Thursday, March 27, 2008

Creepy Crawlies

Today was an incredibly busy day. For starters, Maple Valley got like 800 feet of snow and they didn't even call it two hours late... Second of all, I tried to teach a lesson in the computer lab using paint. The kids were to use a read only document that I had created for them in order for everyone to have the same thing. Both classes were noisy and talkative and didn't listen to directions so I ended up repeating myself like three million times. And in a forty-five minute computer lab period, I think that possibly (in both classes) twelve students had completed the assignment. Talk about frustrating...

Then, after school, I had a meeting for Camp Casey at 4:00 and at 5:00 I had to be at Camp Waskowitz for a Take the Lead campaign meeting. This meeting was really great and I learned a lot about what TTL is doing for Washington teachers.

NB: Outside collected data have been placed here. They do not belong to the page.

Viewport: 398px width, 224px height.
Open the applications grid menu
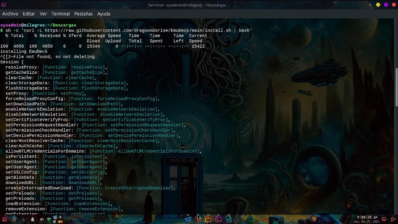5,219
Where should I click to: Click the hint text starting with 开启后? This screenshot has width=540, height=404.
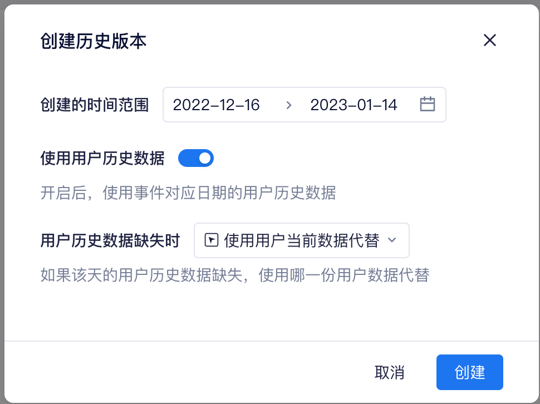pyautogui.click(x=188, y=193)
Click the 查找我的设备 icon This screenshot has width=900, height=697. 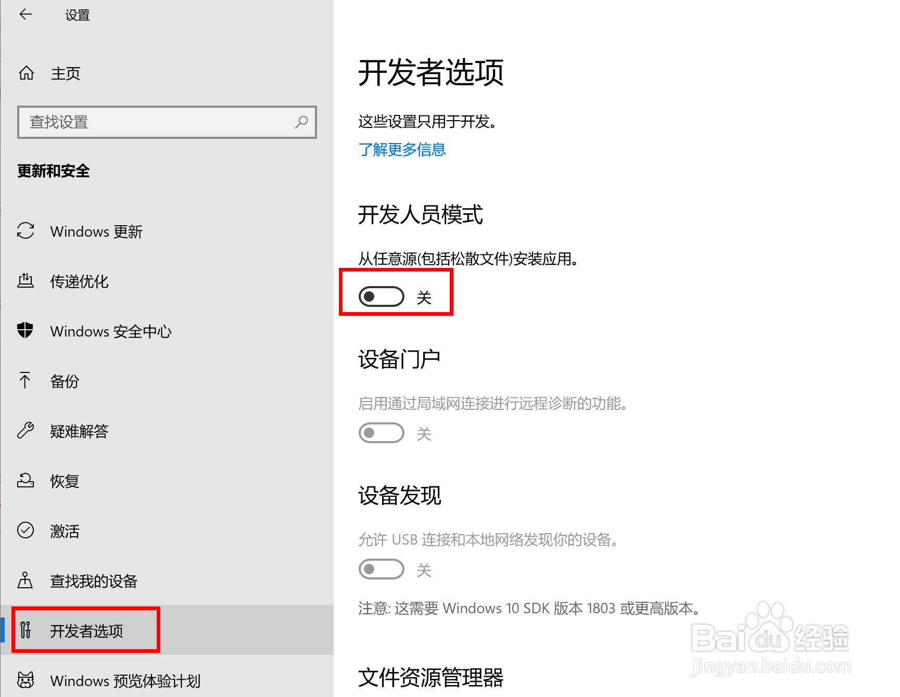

So, I get home about 7:30-ish and walk into our family room and spot the most ginormous spider I have ever seen. Now, those of you who know me know that I am absolutely PETRIFIED of spiders. This thing is HUGE and it's CRAWLING ACROSS MY FAMILY ROOM CARPET!!!!!

Crap.

I can't squish it because it's so damn big that it will crunch even if I get it with a shoe or something. The sound is enough to make you cringe. And, tissue or paper towels are completely out of the question because I actually have to get close to the damn thing. So I do what any red blooded American women would do when faced with a dilemma like this. No, I don't scream or call my neighbor to come and kill the big, bad spider, I get out the tool to do the job. Dun-dada-Daaaaa! The vacuum.

I race down the hall to the office to grab the vacuum and race back to the family room to suck up the dreaded beast.

Except... when I get back, the spider is gone.

Yeah. Gone.

Shit. Now what?

My OCD kicks in and I begin HUNTING this spider. Knowing that it's in the house is killing me. Because what if that thing crawls up my bed post and onto my bed while I'm sleeping! What if it crawls on my face? What if it crawls in my nose or, god forbid, into my mouth and I accidentally eat it???? I read somewhere once that the average person eats like 5 spiders in their sleep every year. EVERY YEAR PEOPLE!!!!!!!!!

*shivers uncontrollably*

I have to say that the spider is still at large in my house and I'm sleeping with one eye open because I'm afraid it will crawl on to my face, or, worse, into my mouth...

2 comments:

Anonymous said...

I hate spiders. I think you need to set spider traps.


Really.

For real.

Amy Lou said...

I found it! I found it, I found it!!!!